Extracted entries =
'''

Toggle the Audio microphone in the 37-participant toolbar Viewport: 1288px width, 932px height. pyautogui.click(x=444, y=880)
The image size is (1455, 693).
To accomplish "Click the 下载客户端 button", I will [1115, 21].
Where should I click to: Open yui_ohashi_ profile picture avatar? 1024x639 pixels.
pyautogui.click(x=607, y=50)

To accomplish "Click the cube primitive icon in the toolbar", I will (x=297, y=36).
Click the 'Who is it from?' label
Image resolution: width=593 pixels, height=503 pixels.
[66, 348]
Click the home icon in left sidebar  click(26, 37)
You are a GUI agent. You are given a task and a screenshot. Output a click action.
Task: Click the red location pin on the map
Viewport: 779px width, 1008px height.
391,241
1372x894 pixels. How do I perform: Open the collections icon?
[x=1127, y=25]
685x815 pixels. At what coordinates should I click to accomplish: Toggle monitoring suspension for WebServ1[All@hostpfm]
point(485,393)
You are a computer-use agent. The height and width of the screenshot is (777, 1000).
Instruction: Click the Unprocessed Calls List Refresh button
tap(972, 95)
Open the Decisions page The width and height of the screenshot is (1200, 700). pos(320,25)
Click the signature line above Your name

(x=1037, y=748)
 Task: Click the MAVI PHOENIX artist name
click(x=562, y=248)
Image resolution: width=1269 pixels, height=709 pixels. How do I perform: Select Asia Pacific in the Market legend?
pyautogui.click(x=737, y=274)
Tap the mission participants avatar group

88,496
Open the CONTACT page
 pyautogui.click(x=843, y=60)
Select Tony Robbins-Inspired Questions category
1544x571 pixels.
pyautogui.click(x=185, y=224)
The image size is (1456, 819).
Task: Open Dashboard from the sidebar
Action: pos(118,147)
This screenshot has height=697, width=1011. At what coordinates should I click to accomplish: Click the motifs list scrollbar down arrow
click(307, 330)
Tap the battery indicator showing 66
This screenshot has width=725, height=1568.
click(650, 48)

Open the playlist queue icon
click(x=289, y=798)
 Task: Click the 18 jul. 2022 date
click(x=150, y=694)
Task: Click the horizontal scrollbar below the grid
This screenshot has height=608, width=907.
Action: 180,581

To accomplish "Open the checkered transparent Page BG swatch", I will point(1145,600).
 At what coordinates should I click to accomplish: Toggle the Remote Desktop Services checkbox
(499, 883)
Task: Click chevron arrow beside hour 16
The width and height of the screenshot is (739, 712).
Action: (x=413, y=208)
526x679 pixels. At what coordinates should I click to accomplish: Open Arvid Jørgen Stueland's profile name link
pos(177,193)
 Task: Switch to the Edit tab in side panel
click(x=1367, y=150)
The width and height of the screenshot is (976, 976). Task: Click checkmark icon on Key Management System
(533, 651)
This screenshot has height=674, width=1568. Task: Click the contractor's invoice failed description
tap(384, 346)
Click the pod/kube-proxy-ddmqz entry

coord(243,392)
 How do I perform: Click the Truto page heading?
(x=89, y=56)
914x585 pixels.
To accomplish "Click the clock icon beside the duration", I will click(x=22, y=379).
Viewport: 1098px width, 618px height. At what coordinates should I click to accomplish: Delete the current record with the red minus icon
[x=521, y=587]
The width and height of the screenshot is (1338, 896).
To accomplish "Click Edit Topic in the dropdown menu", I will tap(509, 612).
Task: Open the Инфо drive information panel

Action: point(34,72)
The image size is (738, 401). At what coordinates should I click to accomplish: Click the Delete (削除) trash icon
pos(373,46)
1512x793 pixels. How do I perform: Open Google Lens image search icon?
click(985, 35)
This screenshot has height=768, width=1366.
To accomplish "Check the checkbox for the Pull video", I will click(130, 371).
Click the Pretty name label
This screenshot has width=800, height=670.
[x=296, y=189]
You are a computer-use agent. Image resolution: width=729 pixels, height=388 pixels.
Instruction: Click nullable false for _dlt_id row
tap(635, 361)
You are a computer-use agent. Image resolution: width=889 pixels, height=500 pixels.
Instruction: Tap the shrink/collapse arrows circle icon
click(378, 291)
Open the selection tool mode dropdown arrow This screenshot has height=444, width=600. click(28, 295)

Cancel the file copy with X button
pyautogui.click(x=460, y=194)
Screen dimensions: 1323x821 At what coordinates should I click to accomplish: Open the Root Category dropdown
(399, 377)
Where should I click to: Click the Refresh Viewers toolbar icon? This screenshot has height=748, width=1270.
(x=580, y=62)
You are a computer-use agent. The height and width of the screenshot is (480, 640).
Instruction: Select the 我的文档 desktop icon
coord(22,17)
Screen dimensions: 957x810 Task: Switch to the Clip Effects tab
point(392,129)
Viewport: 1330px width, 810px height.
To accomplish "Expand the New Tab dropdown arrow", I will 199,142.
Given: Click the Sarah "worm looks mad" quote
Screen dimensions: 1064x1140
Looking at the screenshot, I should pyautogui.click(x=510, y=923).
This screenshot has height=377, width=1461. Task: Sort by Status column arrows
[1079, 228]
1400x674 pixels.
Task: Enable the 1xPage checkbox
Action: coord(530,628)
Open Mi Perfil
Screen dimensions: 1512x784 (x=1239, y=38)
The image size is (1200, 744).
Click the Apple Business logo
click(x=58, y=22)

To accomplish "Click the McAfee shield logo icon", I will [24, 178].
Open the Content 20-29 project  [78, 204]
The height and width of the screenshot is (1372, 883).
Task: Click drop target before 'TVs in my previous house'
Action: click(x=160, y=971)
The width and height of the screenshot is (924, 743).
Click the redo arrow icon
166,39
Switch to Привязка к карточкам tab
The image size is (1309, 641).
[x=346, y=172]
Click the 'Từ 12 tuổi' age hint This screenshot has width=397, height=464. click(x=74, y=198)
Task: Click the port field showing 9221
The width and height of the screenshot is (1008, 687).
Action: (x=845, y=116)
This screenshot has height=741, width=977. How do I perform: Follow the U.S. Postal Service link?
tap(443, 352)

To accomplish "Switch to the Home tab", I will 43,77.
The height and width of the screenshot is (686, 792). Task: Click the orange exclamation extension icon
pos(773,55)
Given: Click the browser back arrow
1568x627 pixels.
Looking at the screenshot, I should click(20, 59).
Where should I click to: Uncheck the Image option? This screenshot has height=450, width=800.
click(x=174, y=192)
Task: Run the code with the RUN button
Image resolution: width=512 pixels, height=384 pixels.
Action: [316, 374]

'''

Task brief = The lines to extract from the data above begin with the line containing "The width and height of the screenshot is (1338, 896)." and end with the line containing "You are a computer-use agent. Image resolution: width=729". Extract them exactly, including both.

Task result =
The width and height of the screenshot is (1338, 896).
To accomplish "Click Edit Topic in the dropdown menu", I will tap(509, 612).
Task: Open the Инфо drive information panel

Action: point(34,72)
The image size is (738, 401). At what coordinates should I click to accomplish: Click the Delete (削除) trash icon
pos(373,46)
1512x793 pixels. How do I perform: Open Google Lens image search icon?
click(985, 35)
This screenshot has height=768, width=1366.
To accomplish "Check the checkbox for the Pull video", I will click(130, 371).
Click the Pretty name label
This screenshot has width=800, height=670.
[x=296, y=189]
You are a computer-use agent. Image resolution: width=729 pixels, height=388 pixels.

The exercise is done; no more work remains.